### EXERCISE DIRECTIONS
Turn the lines of the records below into a numbered list, leaving out the blank lines.

### PROVIDED DATA
# # # # #

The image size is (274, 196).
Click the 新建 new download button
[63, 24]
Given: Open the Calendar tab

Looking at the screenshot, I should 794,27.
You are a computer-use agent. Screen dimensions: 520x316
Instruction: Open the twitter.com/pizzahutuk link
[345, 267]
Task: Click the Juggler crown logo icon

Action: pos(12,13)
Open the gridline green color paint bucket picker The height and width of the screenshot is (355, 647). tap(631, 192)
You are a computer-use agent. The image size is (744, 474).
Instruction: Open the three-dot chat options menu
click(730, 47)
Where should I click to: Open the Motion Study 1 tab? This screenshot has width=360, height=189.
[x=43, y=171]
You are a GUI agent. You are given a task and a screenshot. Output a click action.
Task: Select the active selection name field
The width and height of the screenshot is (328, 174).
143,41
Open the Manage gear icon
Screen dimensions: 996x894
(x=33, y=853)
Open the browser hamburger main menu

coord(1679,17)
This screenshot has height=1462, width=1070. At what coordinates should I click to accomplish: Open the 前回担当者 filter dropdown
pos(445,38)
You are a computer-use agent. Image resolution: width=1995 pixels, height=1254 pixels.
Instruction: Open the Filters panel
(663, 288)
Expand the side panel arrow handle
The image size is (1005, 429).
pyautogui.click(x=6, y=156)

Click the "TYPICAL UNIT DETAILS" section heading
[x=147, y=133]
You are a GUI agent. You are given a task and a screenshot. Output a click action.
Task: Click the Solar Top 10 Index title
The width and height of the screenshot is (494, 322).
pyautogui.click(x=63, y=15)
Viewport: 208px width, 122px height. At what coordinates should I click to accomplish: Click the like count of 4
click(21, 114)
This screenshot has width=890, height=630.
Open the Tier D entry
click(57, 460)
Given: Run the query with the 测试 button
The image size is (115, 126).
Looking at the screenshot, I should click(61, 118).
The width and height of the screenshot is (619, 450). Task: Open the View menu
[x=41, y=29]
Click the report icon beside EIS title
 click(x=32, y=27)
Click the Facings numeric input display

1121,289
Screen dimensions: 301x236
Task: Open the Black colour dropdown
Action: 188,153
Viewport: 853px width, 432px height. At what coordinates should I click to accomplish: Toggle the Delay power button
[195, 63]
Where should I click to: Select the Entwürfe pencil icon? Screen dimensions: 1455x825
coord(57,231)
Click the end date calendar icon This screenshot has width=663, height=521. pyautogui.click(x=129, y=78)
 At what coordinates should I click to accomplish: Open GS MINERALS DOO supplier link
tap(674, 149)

# # # # #

### RESPONSE TO THIS EXERCISE
1. The image size is (274, 196).
2. Click the 新建 new download button
3. [63, 24]
4. Given: Open the Calendar tab
5. Looking at the screenshot, I should 794,27.
6. You are a computer-use agent. Screen dimensions: 520x316
7. Instruction: Open the twitter.com/pizzahutuk link
8. [345, 267]
9. Task: Click the Juggler crown logo icon
10. Action: pos(12,13)
11. Open the gridline green color paint bucket picker The height and width of the screenshot is (355, 647). tap(631, 192)
12. You are a computer-use agent. The image size is (744, 474).
13. Instruction: Open the three-dot chat options menu
14. click(730, 47)
15. Where should I click to: Open the Motion Study 1 tab? This screenshot has width=360, height=189.
16. [x=43, y=171]
17. You are a GUI agent. You are given a task and a screenshot. Output a click action.
18. Task: Select the active selection name field
19. The width and height of the screenshot is (328, 174).
20. 143,41
21. Open the Manage gear icon
22. Screen dimensions: 996x894
23. (x=33, y=853)
24. Open the browser hamburger main menu
25. coord(1679,17)
26. This screenshot has height=1462, width=1070. At what coordinates should I click to accomplish: Open the 前回担当者 filter dropdown
27. pos(445,38)
28. You are a computer-use agent. Image resolution: width=1995 pixels, height=1254 pixels.
29. Instruction: Open the Filters panel
30. (663, 288)
31. Expand the side panel arrow handle
32. The image size is (1005, 429).
33. pyautogui.click(x=6, y=156)
34. Click the "TYPICAL UNIT DETAILS" section heading
35. [x=147, y=133]
36. You are a GUI agent. You are given a task and a screenshot. Output a click action.
37. Task: Click the Solar Top 10 Index title
38. The width and height of the screenshot is (494, 322).
39. pyautogui.click(x=63, y=15)
40. Viewport: 208px width, 122px height. At what coordinates should I click to accomplish: Click the like count of 4
41. click(21, 114)
42. This screenshot has width=890, height=630.
43. Open the Tier D entry
44. click(57, 460)
45. Given: Run the query with the 测试 button
46. The image size is (115, 126).
47. Looking at the screenshot, I should click(61, 118).
48. The width and height of the screenshot is (619, 450). Task: Open the View menu
49. [x=41, y=29]
50. Click the report icon beside EIS title
51.  click(x=32, y=27)
52. Click the Facings numeric input display
53. 1121,289
54. Screen dimensions: 301x236
55. Task: Open the Black colour dropdown
56. Action: 188,153
57. Viewport: 853px width, 432px height. At what coordinates should I click to accomplish: Toggle the Delay power button
58. [195, 63]
59. Where should I click to: Select the Entwürfe pencil icon? Screen dimensions: 1455x825
60. coord(57,231)
61. Click the end date calendar icon This screenshot has width=663, height=521. pyautogui.click(x=129, y=78)
62.  At what coordinates should I click to accomplish: Open GS MINERALS DOO supplier link
63. tap(674, 149)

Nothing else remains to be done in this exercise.